(Stored items)
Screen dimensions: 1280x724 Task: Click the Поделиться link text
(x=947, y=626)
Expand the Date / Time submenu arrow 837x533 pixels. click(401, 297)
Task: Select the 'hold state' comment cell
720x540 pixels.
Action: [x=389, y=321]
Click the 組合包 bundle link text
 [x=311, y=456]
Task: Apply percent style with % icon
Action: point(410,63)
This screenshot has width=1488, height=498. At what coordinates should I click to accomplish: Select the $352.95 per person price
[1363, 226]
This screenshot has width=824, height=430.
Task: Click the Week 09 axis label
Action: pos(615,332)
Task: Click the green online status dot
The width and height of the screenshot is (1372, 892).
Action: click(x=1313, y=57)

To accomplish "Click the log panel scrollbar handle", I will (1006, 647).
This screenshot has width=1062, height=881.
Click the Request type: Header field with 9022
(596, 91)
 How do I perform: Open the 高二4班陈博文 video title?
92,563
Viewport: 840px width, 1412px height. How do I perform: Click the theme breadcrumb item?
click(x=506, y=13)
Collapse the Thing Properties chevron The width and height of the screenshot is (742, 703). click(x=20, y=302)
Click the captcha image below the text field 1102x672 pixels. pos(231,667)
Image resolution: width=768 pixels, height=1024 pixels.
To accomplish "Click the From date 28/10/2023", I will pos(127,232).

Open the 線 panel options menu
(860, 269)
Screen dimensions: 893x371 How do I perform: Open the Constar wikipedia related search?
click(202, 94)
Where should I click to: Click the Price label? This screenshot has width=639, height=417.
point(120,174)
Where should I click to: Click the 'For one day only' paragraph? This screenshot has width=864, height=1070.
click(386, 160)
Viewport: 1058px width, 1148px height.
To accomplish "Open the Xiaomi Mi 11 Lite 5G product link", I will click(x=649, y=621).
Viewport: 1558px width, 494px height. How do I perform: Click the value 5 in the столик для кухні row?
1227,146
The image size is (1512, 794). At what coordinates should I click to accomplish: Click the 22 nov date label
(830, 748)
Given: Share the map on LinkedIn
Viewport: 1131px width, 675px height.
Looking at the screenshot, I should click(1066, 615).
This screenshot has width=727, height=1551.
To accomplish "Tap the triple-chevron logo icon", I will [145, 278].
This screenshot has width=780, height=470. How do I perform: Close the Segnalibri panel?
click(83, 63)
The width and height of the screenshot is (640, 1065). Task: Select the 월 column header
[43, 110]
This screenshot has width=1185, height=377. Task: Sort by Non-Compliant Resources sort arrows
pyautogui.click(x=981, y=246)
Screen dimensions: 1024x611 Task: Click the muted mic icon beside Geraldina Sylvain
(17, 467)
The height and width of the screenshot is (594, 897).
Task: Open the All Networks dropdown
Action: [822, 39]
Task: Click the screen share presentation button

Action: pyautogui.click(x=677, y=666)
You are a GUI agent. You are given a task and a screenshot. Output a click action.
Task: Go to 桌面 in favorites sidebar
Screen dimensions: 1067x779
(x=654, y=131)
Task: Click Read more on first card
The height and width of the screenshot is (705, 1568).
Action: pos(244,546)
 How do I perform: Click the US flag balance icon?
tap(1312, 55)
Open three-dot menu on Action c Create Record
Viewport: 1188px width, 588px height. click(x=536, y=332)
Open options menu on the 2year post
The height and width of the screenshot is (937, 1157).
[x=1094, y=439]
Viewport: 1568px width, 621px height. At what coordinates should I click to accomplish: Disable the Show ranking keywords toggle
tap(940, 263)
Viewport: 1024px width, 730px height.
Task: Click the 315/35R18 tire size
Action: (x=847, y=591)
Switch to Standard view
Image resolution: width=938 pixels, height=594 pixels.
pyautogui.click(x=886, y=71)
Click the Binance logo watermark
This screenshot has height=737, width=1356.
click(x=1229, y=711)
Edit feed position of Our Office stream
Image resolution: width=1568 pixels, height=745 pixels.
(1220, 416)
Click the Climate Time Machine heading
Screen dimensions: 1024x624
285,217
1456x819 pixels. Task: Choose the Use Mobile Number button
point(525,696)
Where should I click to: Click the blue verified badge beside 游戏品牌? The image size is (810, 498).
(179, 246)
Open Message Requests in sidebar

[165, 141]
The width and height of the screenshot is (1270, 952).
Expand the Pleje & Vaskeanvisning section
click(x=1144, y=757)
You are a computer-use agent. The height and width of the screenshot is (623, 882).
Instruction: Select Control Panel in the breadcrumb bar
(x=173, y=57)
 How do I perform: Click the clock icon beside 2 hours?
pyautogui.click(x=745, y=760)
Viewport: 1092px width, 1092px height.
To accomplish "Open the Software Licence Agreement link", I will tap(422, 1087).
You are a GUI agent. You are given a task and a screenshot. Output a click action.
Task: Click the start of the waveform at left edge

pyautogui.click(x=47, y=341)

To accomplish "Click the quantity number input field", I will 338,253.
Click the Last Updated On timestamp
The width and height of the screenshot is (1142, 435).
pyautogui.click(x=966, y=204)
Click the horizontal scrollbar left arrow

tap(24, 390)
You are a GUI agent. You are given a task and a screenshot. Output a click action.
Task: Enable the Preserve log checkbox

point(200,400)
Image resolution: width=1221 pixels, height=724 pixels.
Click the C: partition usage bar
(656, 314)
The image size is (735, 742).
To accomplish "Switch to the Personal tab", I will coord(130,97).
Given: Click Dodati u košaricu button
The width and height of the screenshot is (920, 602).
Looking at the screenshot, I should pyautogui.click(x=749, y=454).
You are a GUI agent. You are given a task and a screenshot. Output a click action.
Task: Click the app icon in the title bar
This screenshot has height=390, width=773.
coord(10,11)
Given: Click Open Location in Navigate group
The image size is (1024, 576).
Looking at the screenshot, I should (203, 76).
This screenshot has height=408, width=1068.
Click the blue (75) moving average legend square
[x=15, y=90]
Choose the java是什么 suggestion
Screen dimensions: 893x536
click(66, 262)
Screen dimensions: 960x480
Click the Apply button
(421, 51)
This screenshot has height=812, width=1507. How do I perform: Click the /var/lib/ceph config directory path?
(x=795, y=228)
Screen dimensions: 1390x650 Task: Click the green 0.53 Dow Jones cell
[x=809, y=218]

PROBLEM DETAILS » Pull out every line of the entries that includes the word "chevron".

WORKED SOLUTION »
Collapse the Thing Properties chevron The width and height of the screenshot is (742, 703). click(x=20, y=302)
To accomplish "Tap the triple-chevron logo icon", I will [145, 278].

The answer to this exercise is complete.